Peki, seçmenin geneli ekonomi politikalarını Hükümetlerin planlayıp uyguladıklarını ve son tahlilde de tek sorumlunun onlar olduğunu bilmiyor mu? Kötü ekonomi yönetimine rağmen neden oylar alternatiflere yeteri oranda kaymıyor? Burada bir kaç faktörden bahsedilebilir zannedersem. Birincisi, bazı seçmenlerin alternatif hükümetlerin daha iyi performans gösteremeyeceği inancı. (Halbuki, muhalefet genel olarak çoğu ekonomistin ve piyasaların da beğendiği, desteklediği ve üzerinde çalışılmış ekonomi programları ortaya koydu. İlk tur sonuçlarına piyasaların son derece olumsuz tepki vermiş olması da bunun bir göstergesi.)
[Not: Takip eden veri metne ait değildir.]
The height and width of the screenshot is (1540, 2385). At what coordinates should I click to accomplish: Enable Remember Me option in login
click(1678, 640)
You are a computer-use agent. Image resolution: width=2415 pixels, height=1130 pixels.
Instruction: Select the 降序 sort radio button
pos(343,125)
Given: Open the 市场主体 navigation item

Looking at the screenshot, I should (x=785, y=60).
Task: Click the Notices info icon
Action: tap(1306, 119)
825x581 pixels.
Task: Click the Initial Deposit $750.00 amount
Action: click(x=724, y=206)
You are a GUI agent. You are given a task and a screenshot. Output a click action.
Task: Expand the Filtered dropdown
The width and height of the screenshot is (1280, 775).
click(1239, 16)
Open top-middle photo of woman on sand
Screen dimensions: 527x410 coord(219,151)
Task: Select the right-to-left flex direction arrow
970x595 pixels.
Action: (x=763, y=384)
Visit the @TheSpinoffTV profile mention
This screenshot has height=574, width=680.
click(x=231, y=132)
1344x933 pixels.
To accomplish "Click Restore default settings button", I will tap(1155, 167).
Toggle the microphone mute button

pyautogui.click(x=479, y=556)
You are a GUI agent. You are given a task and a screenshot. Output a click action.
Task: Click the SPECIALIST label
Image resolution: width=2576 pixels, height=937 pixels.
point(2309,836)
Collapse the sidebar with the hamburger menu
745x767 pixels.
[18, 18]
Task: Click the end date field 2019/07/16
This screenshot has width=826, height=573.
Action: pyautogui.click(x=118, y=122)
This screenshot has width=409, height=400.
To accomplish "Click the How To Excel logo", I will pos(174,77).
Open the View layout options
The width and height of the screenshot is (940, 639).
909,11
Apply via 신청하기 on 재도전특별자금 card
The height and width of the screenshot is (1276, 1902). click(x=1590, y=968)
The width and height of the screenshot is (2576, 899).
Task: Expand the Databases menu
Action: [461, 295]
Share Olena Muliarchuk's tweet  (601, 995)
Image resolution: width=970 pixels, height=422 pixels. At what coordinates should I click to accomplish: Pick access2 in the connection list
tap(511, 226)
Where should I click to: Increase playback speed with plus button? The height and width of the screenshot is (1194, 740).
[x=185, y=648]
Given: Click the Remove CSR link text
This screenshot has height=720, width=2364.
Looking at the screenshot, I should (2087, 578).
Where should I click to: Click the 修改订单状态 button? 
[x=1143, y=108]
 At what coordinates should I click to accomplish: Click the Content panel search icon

İkinci olarak ortaya atılan görüş ise “güvenlik” endişeleri. Bunu da tam olarak konumlandırmak zor. Evet, Türkiye’nin özellikle dış politikada dikkatli olmasını gerektiren durumlar var. Ancak bu yeni bir durum değil, neredeyse her daim var olan bir olgu. Ayrıca herhangi bir Hükümetin güvenlik ve dış politika konusunda Türkiye’nin çıkarları doğrultusunda hareket etmeyeceğini düşünmek bir komplo teorisinden ileri geçemez. Üçüncü faktör ise uygulanmakta olan seçim ekonomisi. Artan enflasyon ortamında zaten tüketicinin ilk tepkisi parası değer kaybetmeden en kısa zamanda en çok malı tüketmektir. Bir de bu durum aşırı düşük (=rekor seviyede eksi) faizlerle körüklenirse ve aynı zamanda da TL’nin değer kaybı çeşitli farklı(!) yöntemlerle geciktirilirse, bazı hanehalklarında “durumumuz o kadar da fena değilmiş” sanrısı yaratılmış olabilir.

Son olarak seçim sonuçlarını etkileyen benim “taraftarlık sendromu” olarak adlandırdığım bir olgu var: Bir takıma irrasyonel bir şekilde bağlı olmak. Taraftarı olduğunuz takım ne kadar kötü yönetilirse yönetilsin, şampiyonluk şansı ne kadar zayıf olursa olsun, herkese “ben bu takımı artık tutmayacağım” deseniz bile kolay kolay o takımı tutmaktan vazgeçmezsiniz.